Philip Carter1, Costi Alifrangis2, Biancastella Cereser1, Pramodh Chandrasinghe1,3, Lisa Del Bel Belluz1, Christina Fotopoulou1, Andreja Frilling1, Thomas Herzog4,5, Nina Moderau1, Neha Tabassum1, Jonathan Krell1 and Justin Stebbing1

1Department of Surgery and Cancer, Imperial College, London, UK

2Department of Oncology, University College Hospital, London, UK

3Department of Surgery, University of Kelaniya, Kelaniya, Sri Lanka

4Department of Obstetrics and Gynecology, University of Cincinnati, Cincinnati, USA

5University of Cincinnati Cancer Institute, University of Cincinnati, Cincinnati, USA

Correspondence to:

Philip Carter, email: [email protected]

Keywords: tumor profiling; female genital tract malignancy; cancer treatment

Abbreviations: ER: estrogen receptor; IHC: immunohistochemistry; OS: overall survival; PR: progesterone receptor

Received: July 29, 2017     Accepted: November 14, 2017     Published: December 27, 2017

ABSTRACT

Tumor molecular profiling has enabled selection of targeted therapies in a host of solid tumors. Here we used a retrospective clinical cohort, to evaluate the benefit of tailoring treatments for female genital tract malignancy, using tumor molecular profiles. Clinical outcome data for 112 patients was retrospectively separated into two groups. These either followed a matched treatment plan that incorporated at least one drug recommended according to their tumor profile and none that were expected to have no benefit (64 patients), or was unmatched with suggested treatments and received at least one drug that was anticipated to lack benefit for that tumor (48 patients).

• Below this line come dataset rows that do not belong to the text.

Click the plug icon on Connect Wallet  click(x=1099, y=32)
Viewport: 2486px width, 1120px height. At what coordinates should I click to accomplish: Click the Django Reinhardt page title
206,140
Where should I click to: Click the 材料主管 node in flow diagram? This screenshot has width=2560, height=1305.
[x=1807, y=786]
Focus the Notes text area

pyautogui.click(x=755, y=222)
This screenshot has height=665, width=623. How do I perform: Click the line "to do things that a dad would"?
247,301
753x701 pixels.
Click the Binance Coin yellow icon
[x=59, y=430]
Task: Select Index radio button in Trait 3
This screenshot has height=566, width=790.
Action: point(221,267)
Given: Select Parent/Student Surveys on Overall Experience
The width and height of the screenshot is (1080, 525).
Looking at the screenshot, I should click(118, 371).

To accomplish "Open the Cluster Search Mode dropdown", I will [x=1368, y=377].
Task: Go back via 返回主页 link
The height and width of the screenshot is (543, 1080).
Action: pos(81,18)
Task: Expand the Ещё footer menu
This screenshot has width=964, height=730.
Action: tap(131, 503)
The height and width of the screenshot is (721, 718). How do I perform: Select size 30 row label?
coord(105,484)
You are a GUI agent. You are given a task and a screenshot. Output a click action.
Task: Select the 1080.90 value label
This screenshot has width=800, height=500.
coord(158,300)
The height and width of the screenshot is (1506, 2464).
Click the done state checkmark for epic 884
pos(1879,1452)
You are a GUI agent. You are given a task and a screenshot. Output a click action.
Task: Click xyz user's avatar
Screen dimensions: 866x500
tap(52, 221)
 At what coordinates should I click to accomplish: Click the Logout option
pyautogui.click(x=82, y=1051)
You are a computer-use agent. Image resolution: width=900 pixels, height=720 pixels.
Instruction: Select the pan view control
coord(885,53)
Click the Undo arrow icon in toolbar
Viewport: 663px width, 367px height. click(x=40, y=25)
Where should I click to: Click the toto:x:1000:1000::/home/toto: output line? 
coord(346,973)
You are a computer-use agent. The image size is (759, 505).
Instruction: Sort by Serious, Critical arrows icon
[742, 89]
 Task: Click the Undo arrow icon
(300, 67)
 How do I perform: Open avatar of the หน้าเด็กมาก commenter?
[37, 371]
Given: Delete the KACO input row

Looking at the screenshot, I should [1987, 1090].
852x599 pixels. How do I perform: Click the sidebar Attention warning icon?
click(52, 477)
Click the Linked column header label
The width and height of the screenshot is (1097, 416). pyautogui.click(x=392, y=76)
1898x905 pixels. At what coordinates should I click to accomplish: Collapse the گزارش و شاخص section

In the group of patients whose drugs matched those recommended by molecular profiling of their tumor, their overall survival was 593 days on average, compared to 449 days for patients that did not; removing drugs predicted to have no benefit from treatment regimens received after profiling increased survival by 144 days on average (P = 0.0265). In the matched treatment group, 30% of patients had died by the last time of monitoring, whereas this was 40% in the unmatched group (P = 0.2778). The IHC biomarker for the progesterone receptor was demonstrated to be prognostic for survival.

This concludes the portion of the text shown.